The example below generates a web_data
object that is used in various exercises throughout this site. So, you may want to build a script based on the instructions on this page and save it for future use as you work through other examples and exercises.
# This installs googleAnalyticsR if you haven't got it installed already
if(!require(googleAnalyticsR)) install.packages("googleAnalyticsR")
By default you can authenticate using the googleAnalyticsR
default project (we’re not going to dive into the details of what this means at the moment – it gets a little into the weeds of Google APIs and development):
library(googleAnalyticsR)
ga_auth()
Pause here, as, the first time you run the script, at least, it should open a web browser and require you allow access to your Google Analytics account. This is just providing the script that you’re running access to the data – nothing broader than that:
Sign in to give access for your session.
This will create a .httr-oauth
file in your working directory folder that contains your authentication details. Keep this file safe as people could access your data if they have access to it.
To get your data, you need to specify which Google Analytics View you want to pull it from. There are a couple of ways to do this.
The easiest way to find this is to use google_analytics_account_list()
to list your Views, then read the number in the viewId
column:
# Pull a full list of the views that you have access to
my_accounts <- ga_account_list()
Now, go to the Environment tab (top right pane in RStudio) and double-click my_accounts. Find the view you want to use and note the viewId value for it.
Another way to get the view ID is to go to the Google Analytics Query Explorer, log in (if you’re not already logged in), and select an account, property, and view. The view ID will be the value displayed in the ids field.
Once you have a view ID, you use it to download your data via the v4 reporting API
with the google_analytics_4()
function. See ?google_analytics_4
and the website for complete details and examples.

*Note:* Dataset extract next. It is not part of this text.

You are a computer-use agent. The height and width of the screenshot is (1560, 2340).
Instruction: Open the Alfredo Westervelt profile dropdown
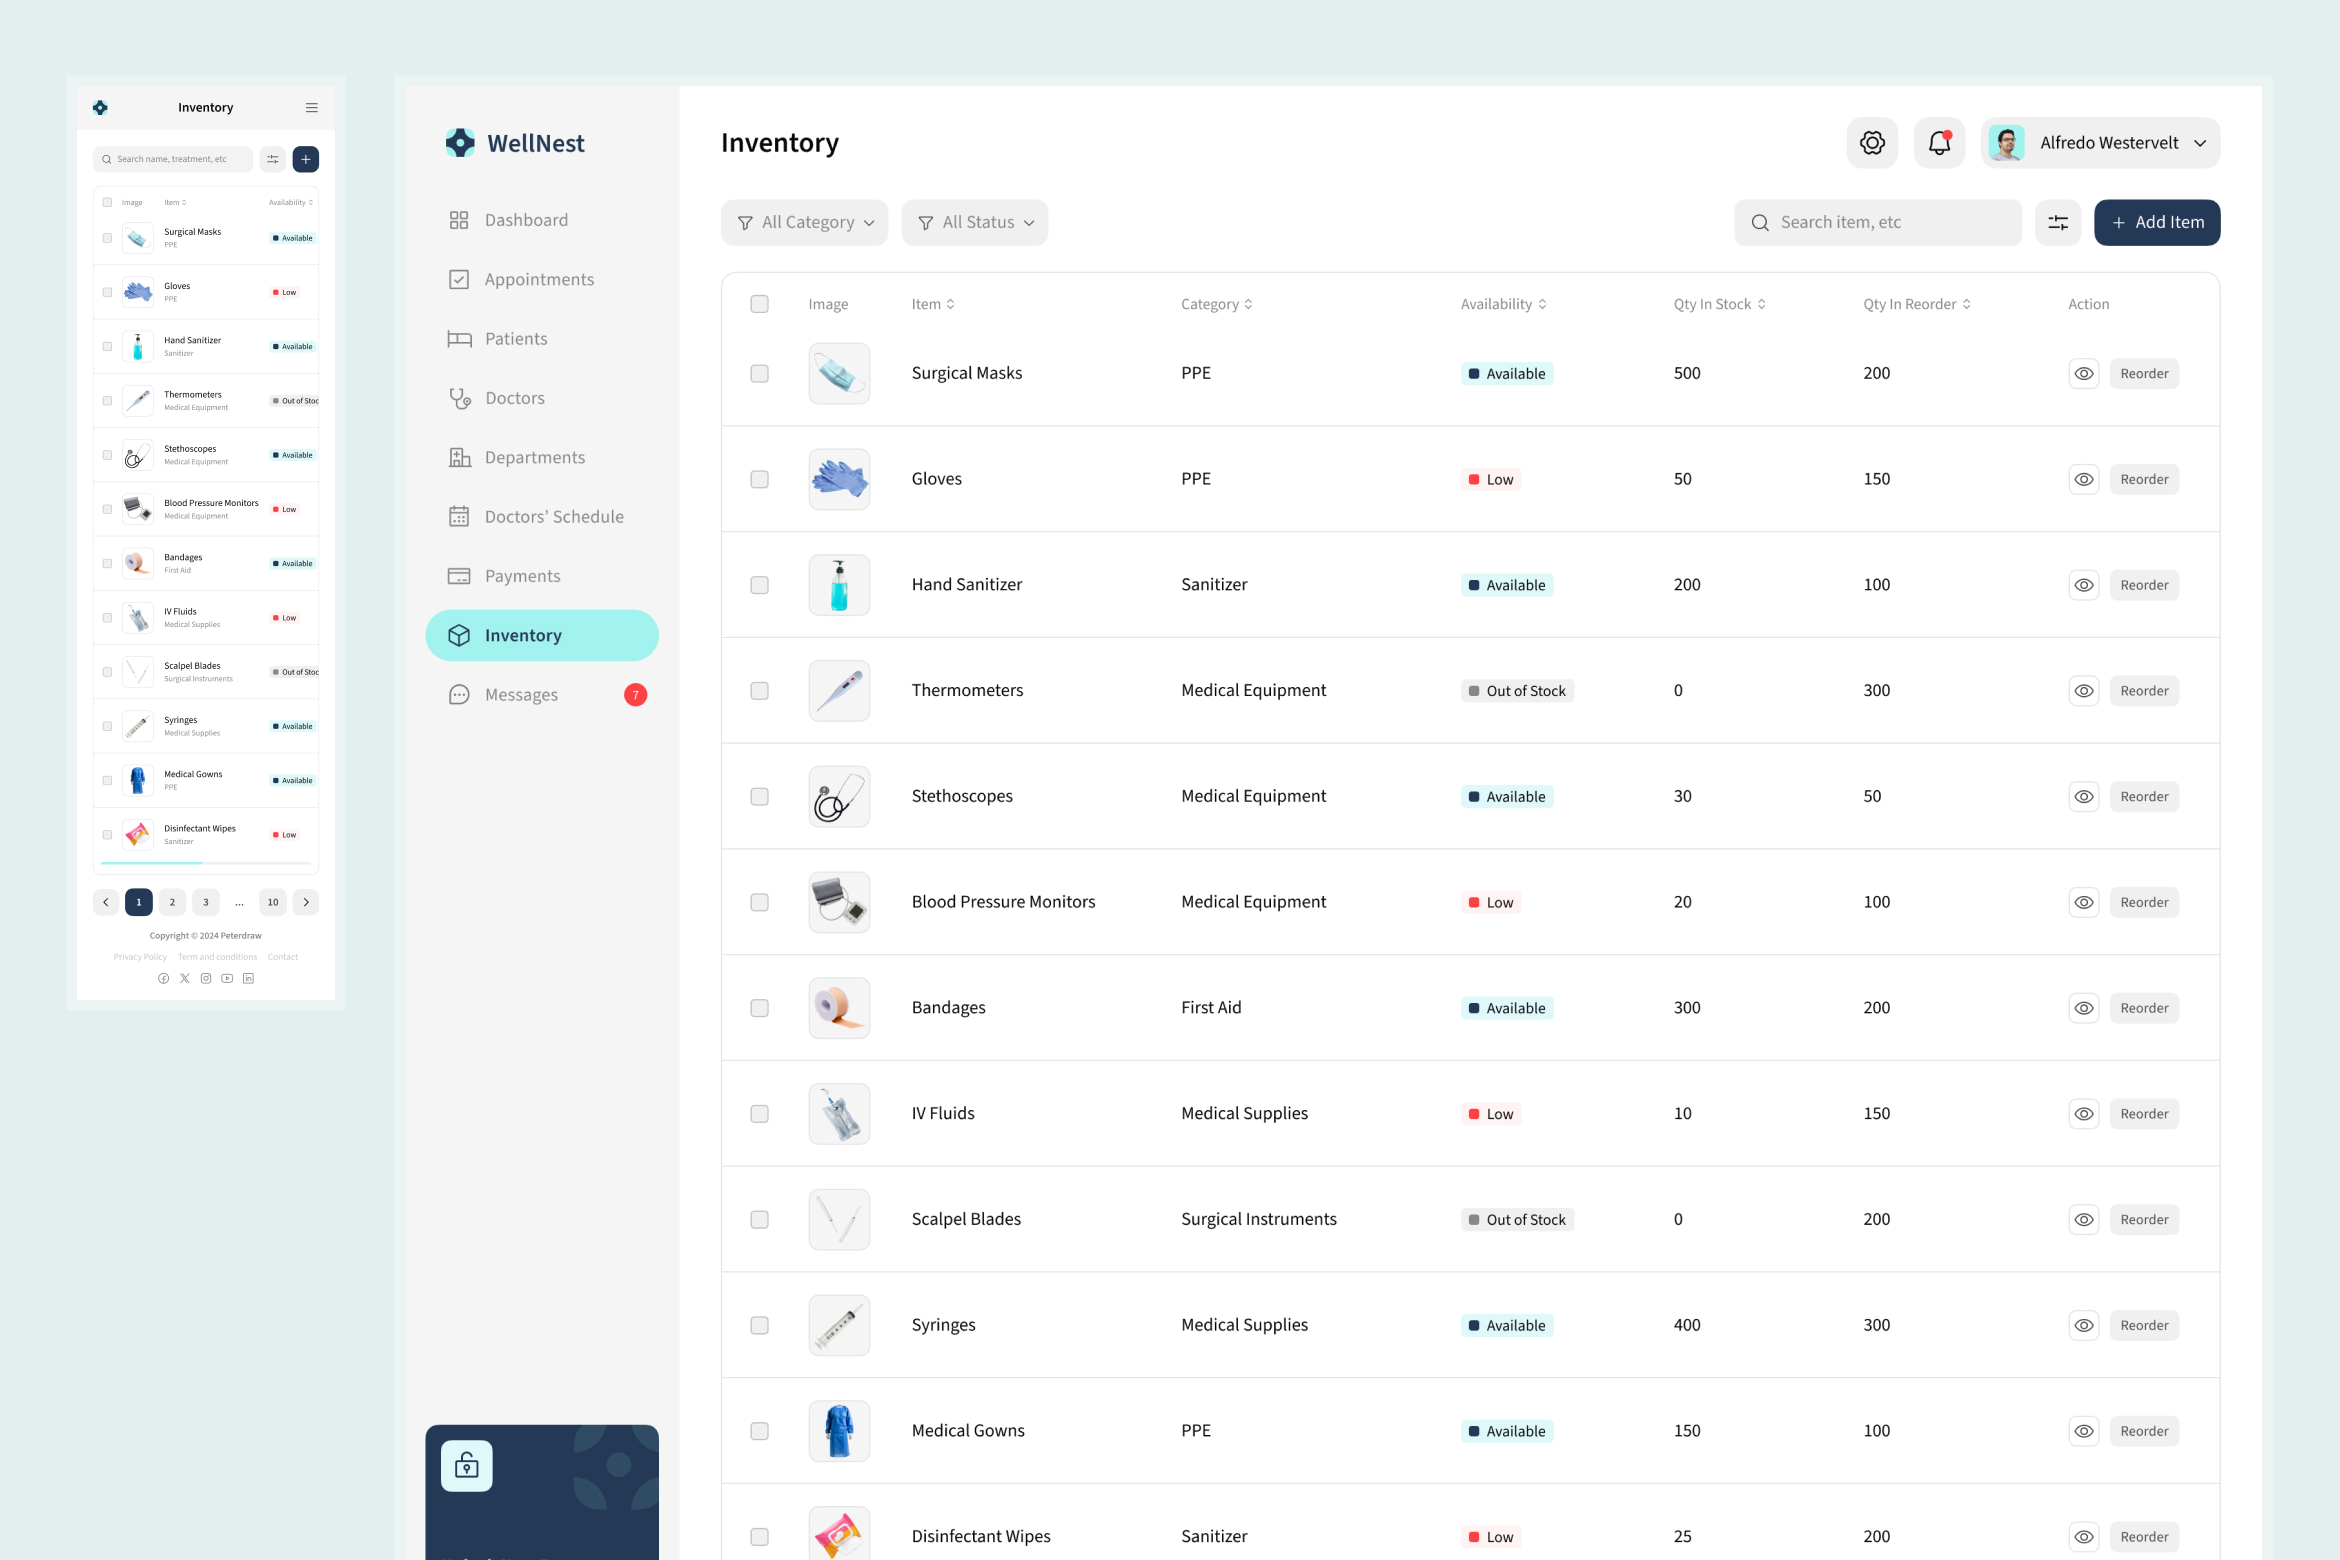pos(2099,142)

# Change this to your own view ID, as the one below will only work for accessing
# data from Mark Edmondson's blog, and it's highly unlikely you have access to that!
my_id <- 81416156
# Now, query for some basic data, assigning the data to a 'data frame' object
# called 'web_data'
web_data <- google_analytics_4(my_id,
date_range = c("2016-01-01", "2016-08-01"),
metrics = c("sessions","pageviews",
"entrances","bounces"),
dimensions = c("date","deviceCategory",
"channelGrouping"),
anti_sample = TRUE)
Now, display the first few rows of the resulting data frame (or, you can double-click on web_data in the Environment pane):
# Display the first few rows of the data that was returned.
head(web_data)
date | deviceCategory | channelGrouping | sessions | pageviews | entrances | bounces |
---|---|---|---|---|---|---|
2016-01-01 | desktop | Direct | 8 | 9 | 8 | 7 |
2016-01-01 | desktop | Organic Search | 13 | 15 | 13 | 11 |
2016-01-01 | desktop | Referral | 3 | 5 | 3 | 1 |
2016-01-01 | desktop | Social | 2 | 2 | 2 | 2 |
2016-01-01 | mobile | Organic Search | 6 | 7 | 6 | 5 |
2016-01-01 | tablet | Organic Search | 3 | 3 | 3 | 3 |
Simple, right? This is a good opportunity to also check out the structure of a help file for a function. Type ?google_analytics_4
in the console and then read through the function documentation. You should notice that the example above only uses a handful of the options actually available in the function. But, you could stop here and play around with the actual query for a bit – changing out the dimensions and metrics and date range are a good start.